Problem statement: Using the records below, repeat exactly the lines from the one holding "Open tanyasharma27's profile photo" through the one holding "Viewport: 700px width, 700px height.", both ends included, and no others.

Provided records:
- - - - - - -
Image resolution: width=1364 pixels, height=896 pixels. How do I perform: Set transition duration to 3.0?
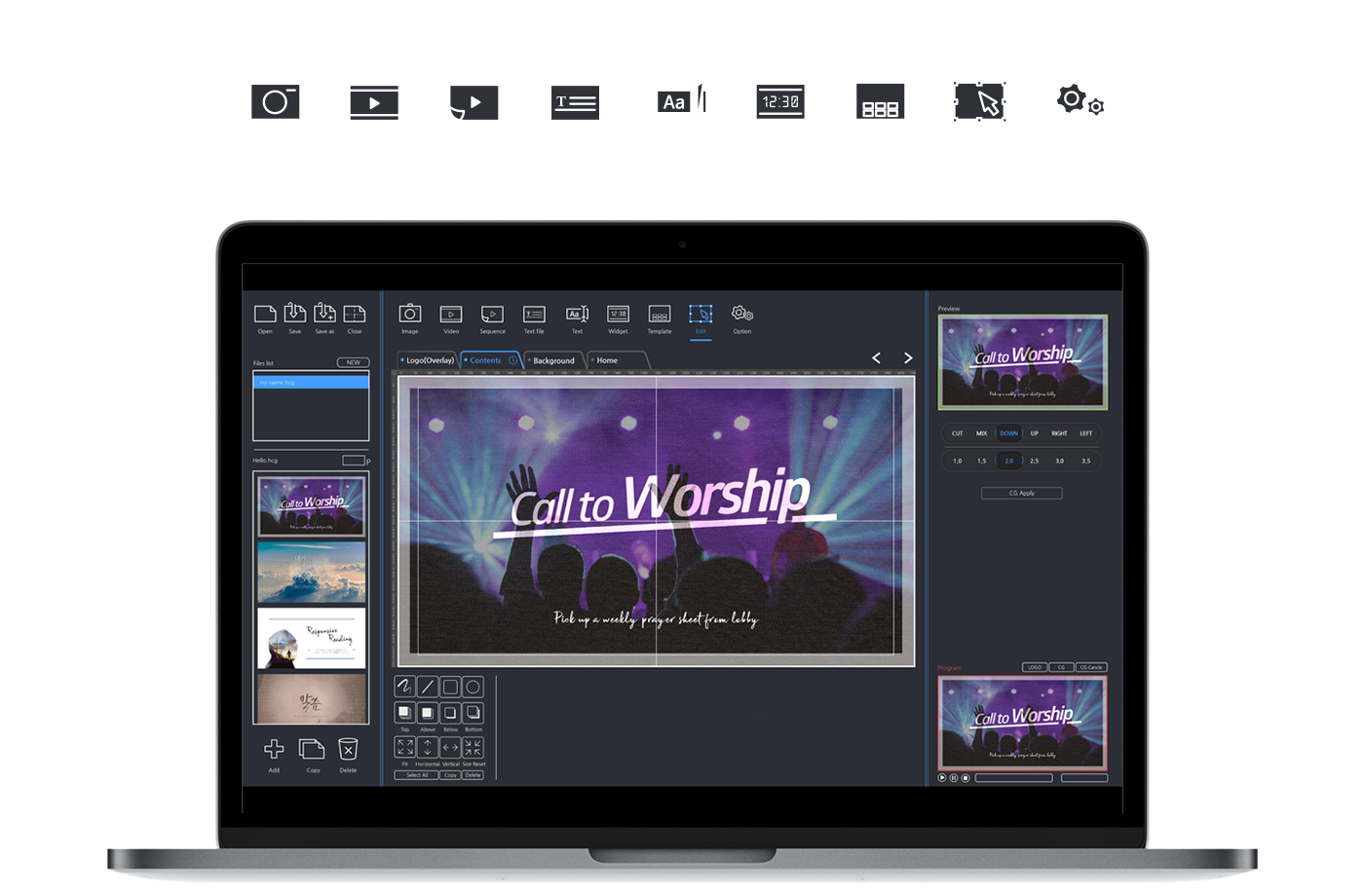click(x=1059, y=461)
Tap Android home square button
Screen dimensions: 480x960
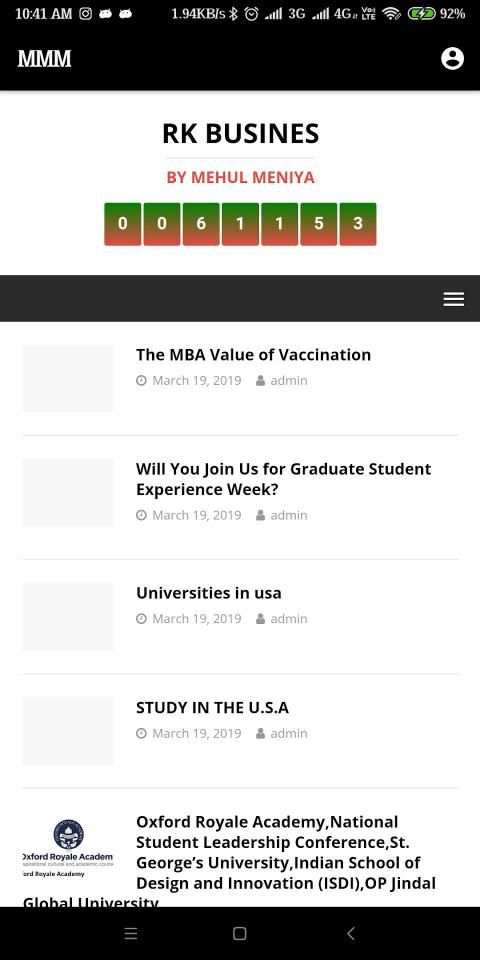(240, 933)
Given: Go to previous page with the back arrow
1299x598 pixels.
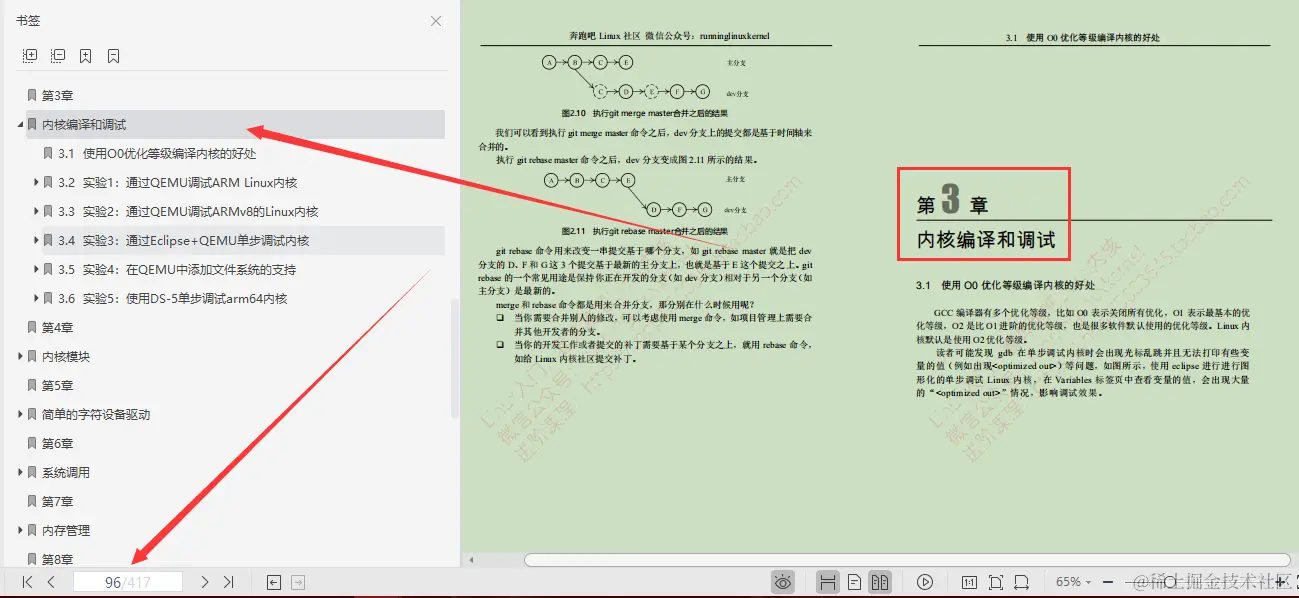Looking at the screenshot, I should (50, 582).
- - - - - - -
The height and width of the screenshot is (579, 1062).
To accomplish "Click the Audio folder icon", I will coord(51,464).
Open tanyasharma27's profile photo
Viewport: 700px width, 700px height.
- - - - - - -
Written response:
Open tanyasharma27's profile photo
Viewport: 700px width, 700px height.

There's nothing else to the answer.